So far I've found GCC extension __builtin_constant_p() which evaluates an expression and returns 1 if it is a constant and 0 otherwise. Which is exactly what I need. However I have yet to found a way how to initialize different union members based on this information.

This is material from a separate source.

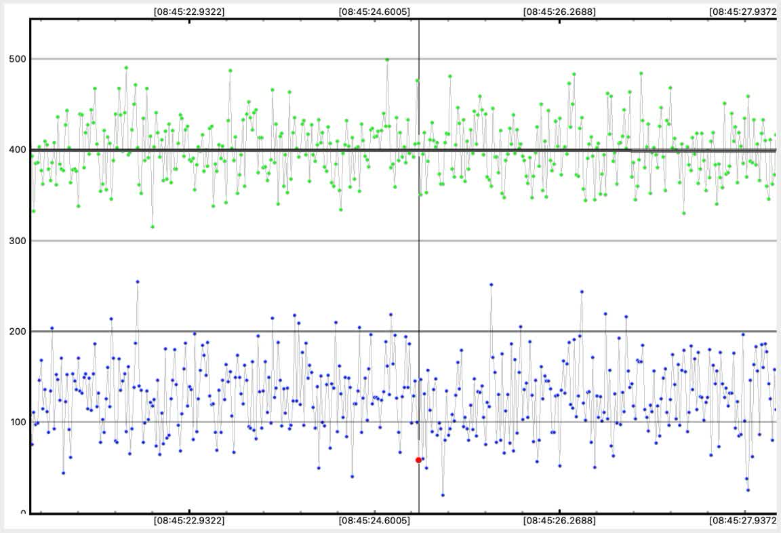Click top timestamp label 08:45:26.2688

(x=559, y=12)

Below is the code example:

#define TOKEN 10

typedef union 
{
    void* pv_variable;
    int literal;
} foo_t;

foo_t test_array[] =
{
    {.literal = 500},
    {.pv_variable = NULL}

    // Below doesnt work. How to make it work??
    //
    // {(TOKEN == 10) ? (.literal) : (.pv_variable) = 10},
    // {__builtin_choose_expr(__builtin_constant_p(TOKEN), .literal = 10, .pv_variable = NULL)},
    // {. ## __builtin_choose_expr(__builtin_constant_p(TOKEN), literal, pv_variable) = 10},
};

EDIT: Clarification on what I want to accomplish is detailed below.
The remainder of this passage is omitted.